Le marché parallèle, bien qu’influencé par l’offre et la demande classiques, reste également fortement affecté par la spéculation. Contrairement aux marchés officiels où les taux de change sont dictés par des facteurs économiques mesurables, le marché noir est une zone grise où les cambistes dictent souvent les prix en fonction de leurs propres analyses et intérêts. Ce phénomène explique en partie la difficulté de prédire avec précision l’évolution des devises sur ce marché.

La Banque d’Algérie en Déphasage avec le Marché Noir

Si l’euro et le dollar montent sur le marché parallèle, la Banque d’Algérie affiche des cotations bien différentes. Selon les données de la banque du 6 septembre 2024, l’euro s’échangeait à 146,76 dinars algériens à l’achat et 146,82 DZD à la vente, bien loin des chiffres observés sur le marché noir. De même, le dollar américain était coté à 132,33 DZD à l’achat et 132,34 DZD à la vente.

Ces écarts entre les cotations officielles et les taux pratiqués sur le marché noir reflètent la disjonction entre les réalités économiques officielles et celles vécues par les Algériens au quotidien. Pour ceux qui dépendent du marché noir pour acheter des devises, que ce soit pour voyager, étudier à l’étranger ou financer des transactions commerciales, ces écarts sont devenus la norme.

Un étudiant algérien, préparant son départ pour des études en France, raconte à Algerian Times : « J’ai besoin de devises pour payer mes frais de scolarité à l’étranger, mais au taux de la banque, il m’est impossible d’obtenir suffisamment d’euros. Le marché noir est donc la seule option, même si cela me coûte plus cher. »

Les Conséquences sur l’Économie Algérienne

Une Inflation Sous-Jacente

L’impact de la dépréciation du dinar face à l’euro et au dollar est tangible pour les Algériens. Une devise nationale plus faible rend les produits importés plus chers, ce qui se traduit par une inflation des biens de consommation courante. Les prix des produits alimentaires, des médicaments et des équipements technologiques, souvent importés, augmentent, impactant directement le pouvoir d’achat des ménages.

En outre, la fluctuation des devises sur le marché noir rend plus difficile pour les entreprises locales de planifier leurs achats à l’international. Chaque hausse de l’euro ou du dollar augmente les coûts d’importation, et ces hausses sont inévitablement répercutées sur les consommateurs.

Une Réforme Monétaire en Suspens

Face à cette situation, la question se pose : que peut faire le gouvernement algérien pour stabiliser le dinar et réduire la dépendance au marché noir des devises ? Une des solutions souvent évoquées est la réforme du système bancaire pour faciliter l’accès aux devises étrangères à des taux plus compétitifs. Toutefois, la mise en place de telles réformes se heurte à des obstacles bureaucratiques et politiques.

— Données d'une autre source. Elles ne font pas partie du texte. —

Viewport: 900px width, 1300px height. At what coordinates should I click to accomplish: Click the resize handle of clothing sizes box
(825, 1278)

Les économistes appellent également à une meilleure gestion des réserves de change du pays et à la diversification de l’économie algérienne, qui dépend encore largement des exportations d’hydrocarbures. Sans ces réformes structurelles, la pression sur le dinar et la montée des devises étrangères sur le marché parallèle risquent de perdurer.

Conclusion : Une Économie Algérienne Entre Deux Feux

Le marché noir des devises continue de prospérer en Algérie, alimenté par la demande croissante en euros et dollars, et encouragé par l’incertitude économique ambiante. Pour de nombreux Algériens, il reste la seule option pour accéder aux devises étrangères, malgré les risques et les coûts élevés qu’il implique.

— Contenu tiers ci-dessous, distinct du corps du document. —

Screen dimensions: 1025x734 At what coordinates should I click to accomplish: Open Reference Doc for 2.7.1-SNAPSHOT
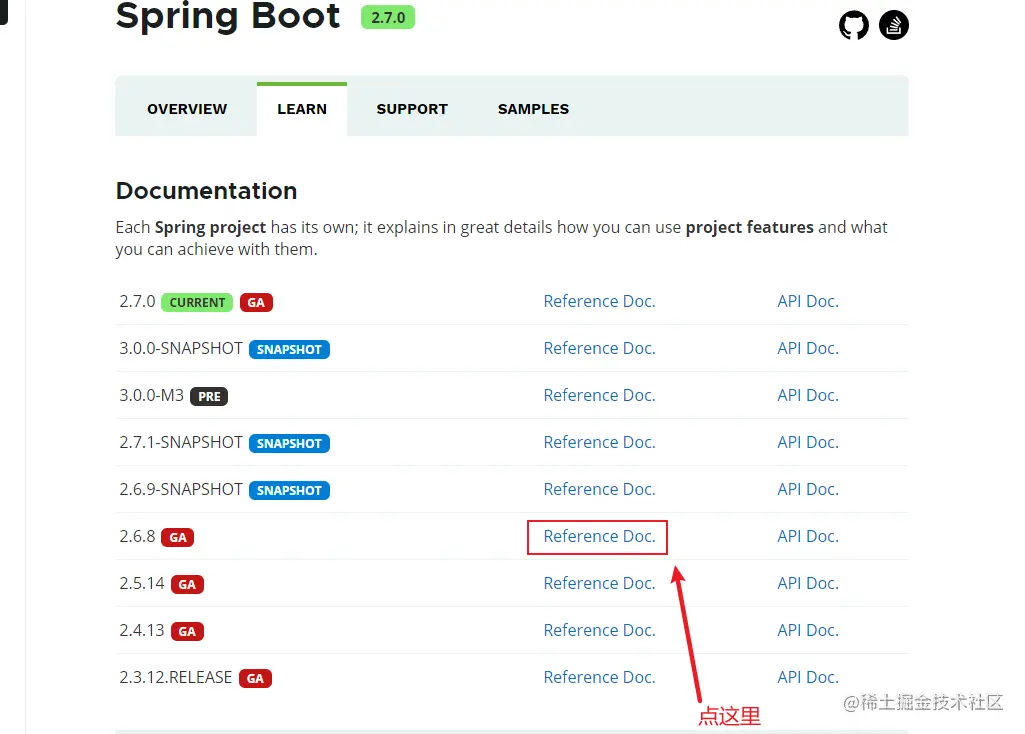coord(599,442)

Tandis que l’euro et le dollar grimpent sur le marché parallèle, la Banque d’Algérie affiche des taux de change bien inférieurs, creusant encore davantage l’écart entre les réalités économiques officielles et la vie quotidienne des citoyens. Face à cette situation, des réformes profondes s’imposent, mais elles nécessitent une volonté politique forte et une vision claire de l’avenir économique du pays.

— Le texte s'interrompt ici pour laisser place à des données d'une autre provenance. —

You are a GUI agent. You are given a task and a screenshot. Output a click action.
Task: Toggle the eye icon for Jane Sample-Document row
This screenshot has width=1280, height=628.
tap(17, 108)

La montée en flèche de l’euro et du dollar est un signe d’une fragilité persistante, d’une dépendance accrue aux devises étrangères et d’un besoin urgent de solutions durables pour renforcer la position du dinar sur la scène internationale. Reste à savoir si le gouvernement algérien parviendra à trouver un équilibre entre régulation économique et soutien à une population qui peine à suivre ces fluctuations monétaires.